* [Exercise prompt] Once the line containing "Click Прочитати button" has been printed, stop; print every line before it exactly, starting at the top of the material below.

----------------

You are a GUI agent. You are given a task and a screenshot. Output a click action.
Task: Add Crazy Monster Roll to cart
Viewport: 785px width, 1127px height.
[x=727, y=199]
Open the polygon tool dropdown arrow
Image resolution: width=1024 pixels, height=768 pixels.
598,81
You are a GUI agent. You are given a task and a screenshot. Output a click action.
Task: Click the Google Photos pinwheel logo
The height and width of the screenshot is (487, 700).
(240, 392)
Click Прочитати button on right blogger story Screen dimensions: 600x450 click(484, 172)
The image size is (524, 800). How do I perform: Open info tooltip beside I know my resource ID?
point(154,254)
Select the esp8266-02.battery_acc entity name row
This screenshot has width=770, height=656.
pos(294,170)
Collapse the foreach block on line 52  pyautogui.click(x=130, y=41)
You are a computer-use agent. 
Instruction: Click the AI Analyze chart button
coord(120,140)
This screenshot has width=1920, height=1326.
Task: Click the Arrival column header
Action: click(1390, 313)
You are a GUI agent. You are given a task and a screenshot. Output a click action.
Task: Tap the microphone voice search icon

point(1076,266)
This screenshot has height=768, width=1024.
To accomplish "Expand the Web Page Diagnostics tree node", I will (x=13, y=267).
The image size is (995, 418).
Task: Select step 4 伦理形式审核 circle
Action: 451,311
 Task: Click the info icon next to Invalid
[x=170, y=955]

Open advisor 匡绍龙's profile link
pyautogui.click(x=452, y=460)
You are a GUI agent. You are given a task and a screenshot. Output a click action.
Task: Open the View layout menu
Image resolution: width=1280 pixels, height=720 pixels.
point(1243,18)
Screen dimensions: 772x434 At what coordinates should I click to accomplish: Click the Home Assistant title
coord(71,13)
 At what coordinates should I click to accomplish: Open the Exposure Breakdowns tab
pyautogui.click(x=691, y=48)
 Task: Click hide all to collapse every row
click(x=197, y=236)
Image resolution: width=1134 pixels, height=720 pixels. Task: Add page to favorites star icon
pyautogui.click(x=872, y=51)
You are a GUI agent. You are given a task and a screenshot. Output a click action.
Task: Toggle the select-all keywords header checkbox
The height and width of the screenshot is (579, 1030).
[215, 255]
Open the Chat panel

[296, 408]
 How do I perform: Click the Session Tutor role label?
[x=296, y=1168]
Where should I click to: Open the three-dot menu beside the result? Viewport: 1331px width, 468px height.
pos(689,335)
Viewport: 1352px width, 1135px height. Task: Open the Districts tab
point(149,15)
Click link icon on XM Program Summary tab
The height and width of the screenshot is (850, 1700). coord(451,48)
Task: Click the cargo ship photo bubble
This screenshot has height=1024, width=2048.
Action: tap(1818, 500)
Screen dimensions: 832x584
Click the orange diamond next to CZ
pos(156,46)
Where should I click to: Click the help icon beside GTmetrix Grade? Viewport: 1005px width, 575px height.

----------------

* [The answer]
You are a GUI agent. You are given a task and a screenshot. Output a click action.
Task: Add Crazy Monster Roll to cart
Viewport: 785px width, 1127px height.
[x=727, y=199]
Open the polygon tool dropdown arrow
Image resolution: width=1024 pixels, height=768 pixels.
598,81
You are a GUI agent. You are given a task and a screenshot. Output a click action.
Task: Click the Google Photos pinwheel logo
The height and width of the screenshot is (487, 700).
(240, 392)
Click Прочитати button on right blogger story Screen dimensions: 600x450 click(484, 172)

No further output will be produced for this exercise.